Stored data entries:
---------------

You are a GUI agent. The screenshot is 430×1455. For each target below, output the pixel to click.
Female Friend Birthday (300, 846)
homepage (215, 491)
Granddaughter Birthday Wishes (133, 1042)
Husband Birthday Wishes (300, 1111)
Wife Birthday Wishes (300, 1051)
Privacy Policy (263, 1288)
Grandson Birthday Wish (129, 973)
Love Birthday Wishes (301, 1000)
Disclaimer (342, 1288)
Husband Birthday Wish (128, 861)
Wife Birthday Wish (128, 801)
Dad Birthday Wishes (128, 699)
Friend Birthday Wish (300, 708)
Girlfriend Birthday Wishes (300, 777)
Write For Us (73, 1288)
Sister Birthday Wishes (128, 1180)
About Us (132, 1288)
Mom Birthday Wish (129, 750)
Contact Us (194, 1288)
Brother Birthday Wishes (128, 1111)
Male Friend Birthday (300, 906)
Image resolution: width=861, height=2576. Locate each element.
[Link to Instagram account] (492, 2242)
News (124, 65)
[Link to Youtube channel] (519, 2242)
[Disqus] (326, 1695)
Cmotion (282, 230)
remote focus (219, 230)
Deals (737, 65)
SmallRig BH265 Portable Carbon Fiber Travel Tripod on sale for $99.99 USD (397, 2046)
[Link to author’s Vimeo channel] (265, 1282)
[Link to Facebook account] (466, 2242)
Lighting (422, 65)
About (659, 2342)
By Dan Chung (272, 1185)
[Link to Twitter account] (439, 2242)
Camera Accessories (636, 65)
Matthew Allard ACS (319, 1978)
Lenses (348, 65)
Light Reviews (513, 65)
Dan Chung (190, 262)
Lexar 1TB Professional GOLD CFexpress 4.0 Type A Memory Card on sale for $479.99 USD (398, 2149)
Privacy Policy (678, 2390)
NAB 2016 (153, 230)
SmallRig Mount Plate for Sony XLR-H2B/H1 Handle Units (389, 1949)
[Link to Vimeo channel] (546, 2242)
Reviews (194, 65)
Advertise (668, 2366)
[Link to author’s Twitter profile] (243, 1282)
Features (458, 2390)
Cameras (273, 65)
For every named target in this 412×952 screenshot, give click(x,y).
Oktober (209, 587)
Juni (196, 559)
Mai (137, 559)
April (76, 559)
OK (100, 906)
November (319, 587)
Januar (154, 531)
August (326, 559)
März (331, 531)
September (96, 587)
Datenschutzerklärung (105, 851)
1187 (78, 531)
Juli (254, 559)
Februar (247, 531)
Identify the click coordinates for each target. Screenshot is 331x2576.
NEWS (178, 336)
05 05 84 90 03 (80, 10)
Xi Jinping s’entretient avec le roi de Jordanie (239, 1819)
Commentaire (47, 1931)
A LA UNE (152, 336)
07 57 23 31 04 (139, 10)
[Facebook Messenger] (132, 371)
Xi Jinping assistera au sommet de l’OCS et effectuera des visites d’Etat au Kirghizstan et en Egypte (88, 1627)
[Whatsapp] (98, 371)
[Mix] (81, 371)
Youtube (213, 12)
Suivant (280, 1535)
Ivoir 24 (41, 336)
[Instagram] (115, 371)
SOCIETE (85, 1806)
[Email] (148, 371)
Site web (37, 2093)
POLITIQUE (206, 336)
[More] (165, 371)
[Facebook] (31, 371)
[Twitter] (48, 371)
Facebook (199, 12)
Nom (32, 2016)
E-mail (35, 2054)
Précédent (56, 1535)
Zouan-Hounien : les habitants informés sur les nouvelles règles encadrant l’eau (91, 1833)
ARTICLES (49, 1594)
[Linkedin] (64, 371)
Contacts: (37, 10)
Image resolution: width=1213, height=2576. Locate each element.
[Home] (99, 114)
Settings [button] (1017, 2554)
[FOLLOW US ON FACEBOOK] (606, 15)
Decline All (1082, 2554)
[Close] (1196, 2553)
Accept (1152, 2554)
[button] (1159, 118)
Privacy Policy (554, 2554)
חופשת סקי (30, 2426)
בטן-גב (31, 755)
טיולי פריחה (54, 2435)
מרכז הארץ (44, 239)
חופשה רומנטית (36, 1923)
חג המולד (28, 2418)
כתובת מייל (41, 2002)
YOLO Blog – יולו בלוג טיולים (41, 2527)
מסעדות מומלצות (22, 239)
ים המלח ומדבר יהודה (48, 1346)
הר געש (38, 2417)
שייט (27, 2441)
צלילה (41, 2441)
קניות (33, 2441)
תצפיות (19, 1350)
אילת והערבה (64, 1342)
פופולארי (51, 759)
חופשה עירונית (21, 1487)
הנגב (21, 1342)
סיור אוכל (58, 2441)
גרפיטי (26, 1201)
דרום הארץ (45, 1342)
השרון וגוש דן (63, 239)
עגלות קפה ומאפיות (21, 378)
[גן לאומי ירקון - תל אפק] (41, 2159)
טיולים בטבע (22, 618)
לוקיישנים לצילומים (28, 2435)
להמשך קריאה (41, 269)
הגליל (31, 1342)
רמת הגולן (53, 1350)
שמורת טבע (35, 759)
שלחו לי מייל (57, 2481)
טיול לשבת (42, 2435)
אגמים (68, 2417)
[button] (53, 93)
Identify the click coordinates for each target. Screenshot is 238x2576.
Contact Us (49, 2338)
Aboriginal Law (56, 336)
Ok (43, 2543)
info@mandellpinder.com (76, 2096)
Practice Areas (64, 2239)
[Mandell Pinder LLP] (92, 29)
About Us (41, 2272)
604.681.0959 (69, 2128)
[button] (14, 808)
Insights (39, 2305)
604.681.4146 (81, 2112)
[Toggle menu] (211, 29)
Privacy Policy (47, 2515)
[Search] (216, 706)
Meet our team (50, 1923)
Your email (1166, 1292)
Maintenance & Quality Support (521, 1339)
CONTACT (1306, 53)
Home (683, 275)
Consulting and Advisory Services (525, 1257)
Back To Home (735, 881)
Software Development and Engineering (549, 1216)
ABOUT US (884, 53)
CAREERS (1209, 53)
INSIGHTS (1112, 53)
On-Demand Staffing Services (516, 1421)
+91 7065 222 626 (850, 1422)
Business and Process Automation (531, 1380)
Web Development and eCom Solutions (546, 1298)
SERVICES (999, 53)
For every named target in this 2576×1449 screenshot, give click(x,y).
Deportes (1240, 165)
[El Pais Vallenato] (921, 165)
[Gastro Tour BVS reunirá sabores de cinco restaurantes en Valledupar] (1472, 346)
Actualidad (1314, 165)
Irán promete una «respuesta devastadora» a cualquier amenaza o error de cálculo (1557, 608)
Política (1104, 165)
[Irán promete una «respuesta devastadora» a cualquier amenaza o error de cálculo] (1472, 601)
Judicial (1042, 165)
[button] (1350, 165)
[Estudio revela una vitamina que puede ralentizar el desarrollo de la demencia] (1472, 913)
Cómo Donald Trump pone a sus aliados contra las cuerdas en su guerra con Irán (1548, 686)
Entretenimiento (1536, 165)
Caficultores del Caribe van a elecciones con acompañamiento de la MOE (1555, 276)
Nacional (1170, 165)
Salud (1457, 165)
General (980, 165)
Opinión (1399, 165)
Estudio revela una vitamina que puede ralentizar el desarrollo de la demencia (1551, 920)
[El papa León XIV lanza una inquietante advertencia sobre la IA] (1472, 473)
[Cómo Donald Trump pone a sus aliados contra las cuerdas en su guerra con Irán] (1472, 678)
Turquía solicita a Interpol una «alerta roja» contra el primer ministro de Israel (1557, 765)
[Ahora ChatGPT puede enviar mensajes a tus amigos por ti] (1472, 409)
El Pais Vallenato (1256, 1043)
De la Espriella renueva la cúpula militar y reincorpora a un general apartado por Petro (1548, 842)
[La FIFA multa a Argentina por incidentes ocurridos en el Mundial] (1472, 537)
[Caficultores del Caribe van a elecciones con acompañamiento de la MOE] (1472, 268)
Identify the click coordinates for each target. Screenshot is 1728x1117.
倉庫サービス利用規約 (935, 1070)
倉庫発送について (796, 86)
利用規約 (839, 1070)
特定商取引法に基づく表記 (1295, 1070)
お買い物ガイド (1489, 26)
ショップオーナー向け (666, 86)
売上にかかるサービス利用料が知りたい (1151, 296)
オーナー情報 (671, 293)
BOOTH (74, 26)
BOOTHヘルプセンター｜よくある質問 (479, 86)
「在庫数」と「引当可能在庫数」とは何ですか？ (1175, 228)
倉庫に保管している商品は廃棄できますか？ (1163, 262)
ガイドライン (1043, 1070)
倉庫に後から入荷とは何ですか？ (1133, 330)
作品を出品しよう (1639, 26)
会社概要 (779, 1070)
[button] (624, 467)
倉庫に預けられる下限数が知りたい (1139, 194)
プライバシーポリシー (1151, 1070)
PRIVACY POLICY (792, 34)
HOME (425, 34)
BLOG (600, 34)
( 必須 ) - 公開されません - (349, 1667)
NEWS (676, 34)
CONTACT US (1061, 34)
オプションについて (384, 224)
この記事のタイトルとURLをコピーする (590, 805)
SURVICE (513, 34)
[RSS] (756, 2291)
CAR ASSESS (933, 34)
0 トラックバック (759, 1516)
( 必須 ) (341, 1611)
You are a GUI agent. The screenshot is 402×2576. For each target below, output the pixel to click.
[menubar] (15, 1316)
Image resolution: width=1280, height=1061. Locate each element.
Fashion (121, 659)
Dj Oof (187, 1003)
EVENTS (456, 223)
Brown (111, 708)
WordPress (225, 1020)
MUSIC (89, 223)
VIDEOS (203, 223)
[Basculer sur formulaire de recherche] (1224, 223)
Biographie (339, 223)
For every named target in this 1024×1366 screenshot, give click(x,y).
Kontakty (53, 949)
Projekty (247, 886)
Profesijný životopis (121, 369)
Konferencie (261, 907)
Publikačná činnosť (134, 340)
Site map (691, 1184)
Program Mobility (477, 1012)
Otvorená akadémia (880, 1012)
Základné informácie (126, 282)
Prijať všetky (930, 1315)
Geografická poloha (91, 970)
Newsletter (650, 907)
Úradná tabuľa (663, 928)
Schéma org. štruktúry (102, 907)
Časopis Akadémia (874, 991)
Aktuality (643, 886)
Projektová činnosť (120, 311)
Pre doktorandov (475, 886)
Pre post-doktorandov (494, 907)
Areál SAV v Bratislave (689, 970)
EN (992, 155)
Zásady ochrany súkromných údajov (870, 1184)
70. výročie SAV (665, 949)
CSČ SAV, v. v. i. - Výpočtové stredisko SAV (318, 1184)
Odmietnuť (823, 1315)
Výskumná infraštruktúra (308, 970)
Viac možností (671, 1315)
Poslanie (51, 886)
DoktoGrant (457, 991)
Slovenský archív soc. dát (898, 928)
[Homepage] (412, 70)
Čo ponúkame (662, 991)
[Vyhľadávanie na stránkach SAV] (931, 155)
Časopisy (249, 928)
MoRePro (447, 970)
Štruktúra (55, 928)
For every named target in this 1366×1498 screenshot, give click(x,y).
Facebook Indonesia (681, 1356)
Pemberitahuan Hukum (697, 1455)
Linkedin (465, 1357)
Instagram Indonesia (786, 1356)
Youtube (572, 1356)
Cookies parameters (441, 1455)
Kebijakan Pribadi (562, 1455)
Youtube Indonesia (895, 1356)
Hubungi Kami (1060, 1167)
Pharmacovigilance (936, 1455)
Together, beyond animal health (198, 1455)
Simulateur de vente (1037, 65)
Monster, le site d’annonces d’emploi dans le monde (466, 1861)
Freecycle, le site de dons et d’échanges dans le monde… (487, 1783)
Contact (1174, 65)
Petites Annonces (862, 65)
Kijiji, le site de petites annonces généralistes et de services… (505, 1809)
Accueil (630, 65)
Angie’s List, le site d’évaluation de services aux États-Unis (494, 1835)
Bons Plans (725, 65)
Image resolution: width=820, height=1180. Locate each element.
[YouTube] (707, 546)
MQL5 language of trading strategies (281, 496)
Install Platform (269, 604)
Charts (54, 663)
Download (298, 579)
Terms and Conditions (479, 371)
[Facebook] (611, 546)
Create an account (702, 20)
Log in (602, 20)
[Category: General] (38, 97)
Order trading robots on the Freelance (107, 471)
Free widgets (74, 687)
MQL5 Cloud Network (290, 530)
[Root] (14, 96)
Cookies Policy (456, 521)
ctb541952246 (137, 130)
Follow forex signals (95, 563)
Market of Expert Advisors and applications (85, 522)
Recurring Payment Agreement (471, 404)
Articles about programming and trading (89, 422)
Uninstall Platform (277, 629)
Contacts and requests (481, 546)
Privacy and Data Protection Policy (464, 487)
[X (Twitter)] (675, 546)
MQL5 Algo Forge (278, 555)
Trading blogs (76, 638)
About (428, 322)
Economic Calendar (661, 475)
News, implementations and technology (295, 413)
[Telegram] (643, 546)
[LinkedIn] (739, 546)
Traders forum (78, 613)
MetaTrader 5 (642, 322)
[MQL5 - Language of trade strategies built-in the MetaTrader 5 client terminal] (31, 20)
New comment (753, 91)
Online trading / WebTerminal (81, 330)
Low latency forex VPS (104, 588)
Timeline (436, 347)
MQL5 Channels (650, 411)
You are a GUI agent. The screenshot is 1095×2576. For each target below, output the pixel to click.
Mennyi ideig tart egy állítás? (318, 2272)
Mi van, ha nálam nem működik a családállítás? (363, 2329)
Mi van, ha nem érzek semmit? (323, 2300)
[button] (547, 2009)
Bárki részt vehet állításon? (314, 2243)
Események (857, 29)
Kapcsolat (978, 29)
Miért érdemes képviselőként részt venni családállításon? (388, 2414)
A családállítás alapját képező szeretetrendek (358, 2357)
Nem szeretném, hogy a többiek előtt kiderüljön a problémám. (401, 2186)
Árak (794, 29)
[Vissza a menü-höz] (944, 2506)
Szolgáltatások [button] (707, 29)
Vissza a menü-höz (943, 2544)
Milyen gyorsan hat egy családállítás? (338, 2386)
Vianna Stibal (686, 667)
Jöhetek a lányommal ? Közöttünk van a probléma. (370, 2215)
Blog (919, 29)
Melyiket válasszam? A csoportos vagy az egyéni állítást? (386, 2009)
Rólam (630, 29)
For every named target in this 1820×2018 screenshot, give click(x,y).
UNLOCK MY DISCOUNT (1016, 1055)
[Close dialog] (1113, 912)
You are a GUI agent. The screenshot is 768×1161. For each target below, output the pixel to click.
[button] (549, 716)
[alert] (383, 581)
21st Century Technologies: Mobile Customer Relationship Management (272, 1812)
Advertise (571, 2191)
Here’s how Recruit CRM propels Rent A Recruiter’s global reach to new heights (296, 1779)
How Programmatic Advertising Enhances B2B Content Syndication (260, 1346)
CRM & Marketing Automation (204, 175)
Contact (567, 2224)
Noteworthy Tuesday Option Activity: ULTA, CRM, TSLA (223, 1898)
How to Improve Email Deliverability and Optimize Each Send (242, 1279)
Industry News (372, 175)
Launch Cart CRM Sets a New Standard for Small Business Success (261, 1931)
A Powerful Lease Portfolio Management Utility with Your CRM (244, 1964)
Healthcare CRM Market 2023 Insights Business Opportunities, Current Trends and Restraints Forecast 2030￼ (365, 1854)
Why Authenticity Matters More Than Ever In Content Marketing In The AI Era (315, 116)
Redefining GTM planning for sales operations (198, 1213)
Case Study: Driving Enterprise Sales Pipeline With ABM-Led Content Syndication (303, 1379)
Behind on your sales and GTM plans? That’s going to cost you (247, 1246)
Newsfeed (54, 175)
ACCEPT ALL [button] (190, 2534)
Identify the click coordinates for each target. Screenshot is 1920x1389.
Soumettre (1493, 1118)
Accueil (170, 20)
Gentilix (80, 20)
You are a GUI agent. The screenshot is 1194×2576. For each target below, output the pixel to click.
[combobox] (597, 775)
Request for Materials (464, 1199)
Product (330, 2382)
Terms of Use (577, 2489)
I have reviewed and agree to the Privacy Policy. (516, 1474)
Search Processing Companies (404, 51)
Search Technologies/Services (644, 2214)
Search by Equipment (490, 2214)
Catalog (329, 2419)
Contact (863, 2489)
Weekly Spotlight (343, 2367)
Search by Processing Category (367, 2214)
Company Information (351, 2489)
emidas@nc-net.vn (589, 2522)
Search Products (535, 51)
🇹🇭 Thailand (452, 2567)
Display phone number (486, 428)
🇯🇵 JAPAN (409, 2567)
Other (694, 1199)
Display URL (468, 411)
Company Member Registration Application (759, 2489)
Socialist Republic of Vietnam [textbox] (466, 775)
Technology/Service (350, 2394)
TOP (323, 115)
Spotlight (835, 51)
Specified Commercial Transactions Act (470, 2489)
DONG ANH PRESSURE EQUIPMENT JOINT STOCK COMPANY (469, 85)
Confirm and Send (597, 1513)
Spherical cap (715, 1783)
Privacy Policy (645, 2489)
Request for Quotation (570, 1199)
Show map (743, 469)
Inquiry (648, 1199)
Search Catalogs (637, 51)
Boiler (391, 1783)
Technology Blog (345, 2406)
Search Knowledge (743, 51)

---------------

* [Problem to solve] Write out exactly the lines that fall from the line with "A családállítás alapját" to the line with "For every named target in this 1820×2018" in the records above, keeping both ends.

* [Solution for this task]
A családállítás alapját képező szeretetrendek (358, 2357)
Nem szeretném, hogy a többiek előtt kiderüljön a problémám. (401, 2186)
Árak (794, 29)
[Vissza a menü-höz] (944, 2506)
Szolgáltatások [button] (707, 29)
Vissza a menü-höz (943, 2544)
Milyen gyorsan hat egy családállítás? (338, 2386)
Vianna Stibal (686, 667)
Jöhetek a lányommal ? Közöttünk van a probléma. (370, 2215)
Blog (919, 29)
Melyiket válasszam? A csoportos vagy az egyéni állítást? (386, 2009)
Rólam (630, 29)
For every named target in this 1820×2018 screenshot, give click(x,y).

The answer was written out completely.